A l’inverse des cryptomonnaies que certains appellent abusivement crypto-actifs, alors qu’elles ne reposent sur rien de tangible et sont à visée spéculative plus que d’investissement (tout comme les placements financiers ésotériques du système bancaire qui ont provoqué la crise économique de 2008), Breizh-Coin n’entend pas se substituer aux monnaies-fiat sur le territoire breton , mais ambitionne de restituer un peu de souveraineté et de pouvoir de décision au quotidien -ce que de nombreux citoyens et acteurs économiques réclament désormais pour leur environnement immédiat- en allant au-delà « des participations citoyennes » initiées verticalement, dans lesquelles , les niveaux de pouvoir, de décisions et de gestion de projet sont bien souvent déséquilibrés par une vision court-termiste de leurs initiateurs.

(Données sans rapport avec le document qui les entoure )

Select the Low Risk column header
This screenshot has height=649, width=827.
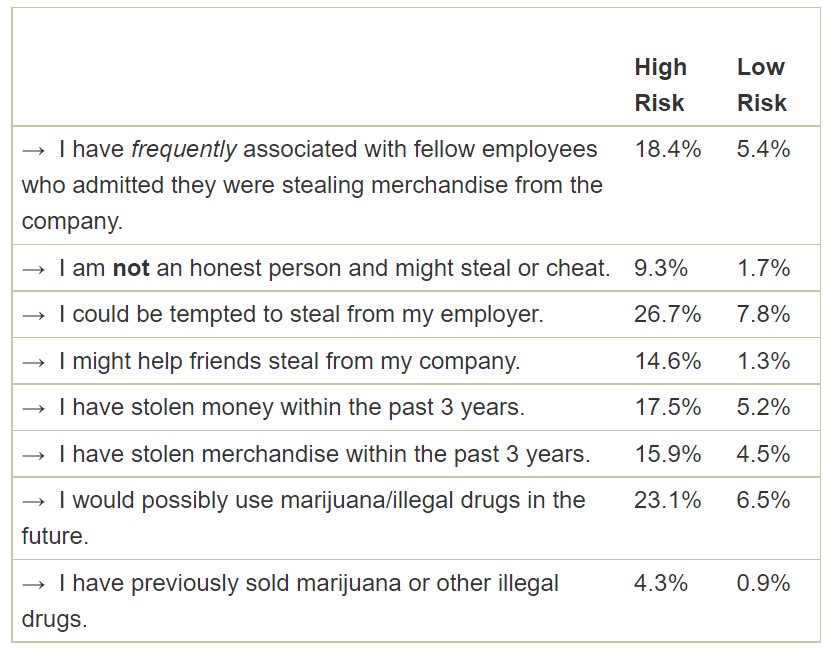point(762,84)
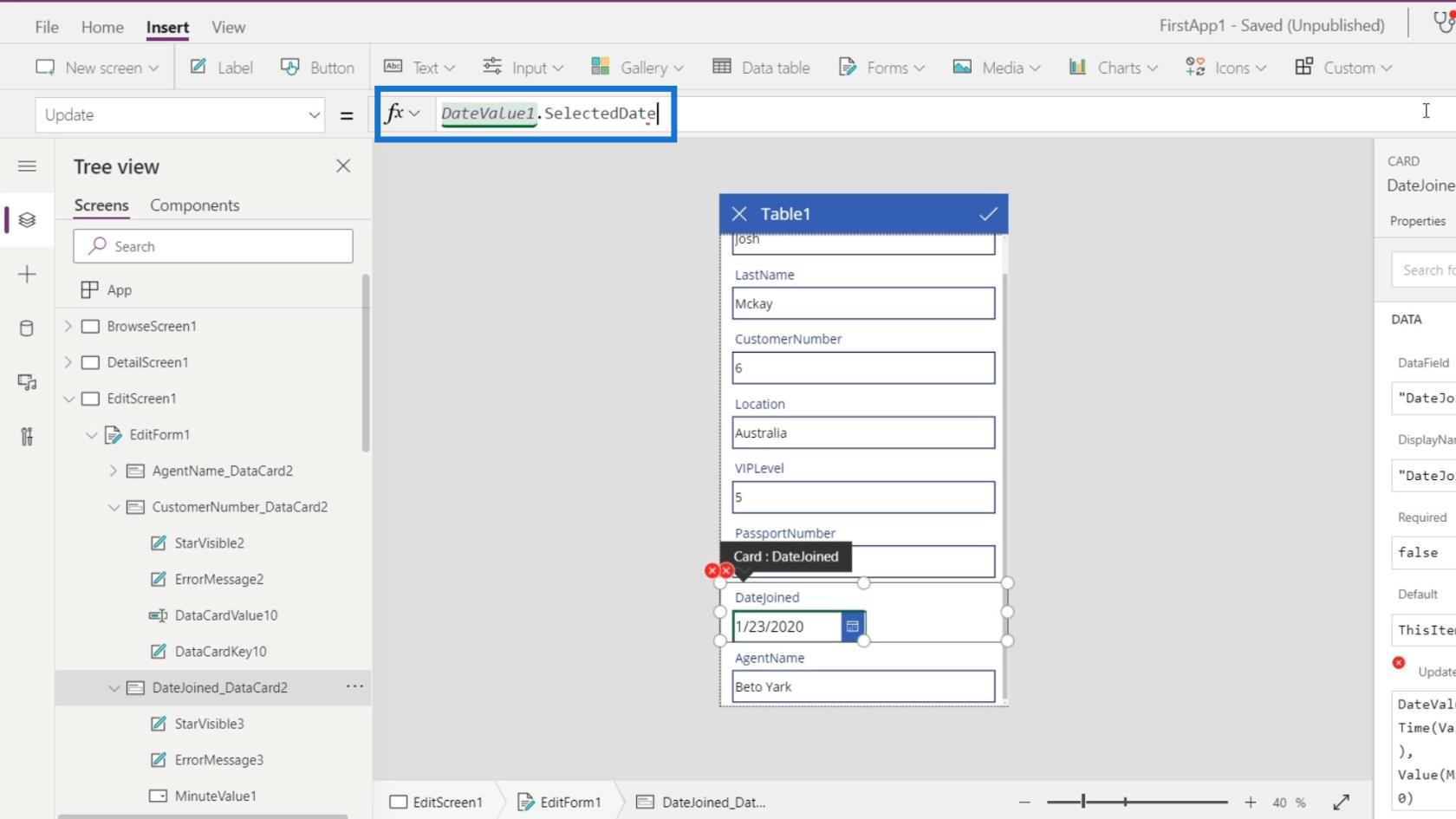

Ce court-termisme dénoncé tout autant par des philosophes comme Bernard Stiegler ou des milliardaires comme Warren Buffet ainsi que par des dirigeants d’entreprises qui ne veulent plus complaire à l’humeur des analystes les obligeant à prendre des décisions erratiques pénalisant l’embauche et l’investissement pour afficher des résultats trimestriels conformes « aux attentes du marché », ce court-termisme n’est pas seulement un ennemi de l’économie réelle, mais devenu l’unique compas d’alignement pour les décideurs , et s’étant apparié aux conflits d’intérêts cités précédemment, précipite irrémédiablement notre civilisation vers son effondrement.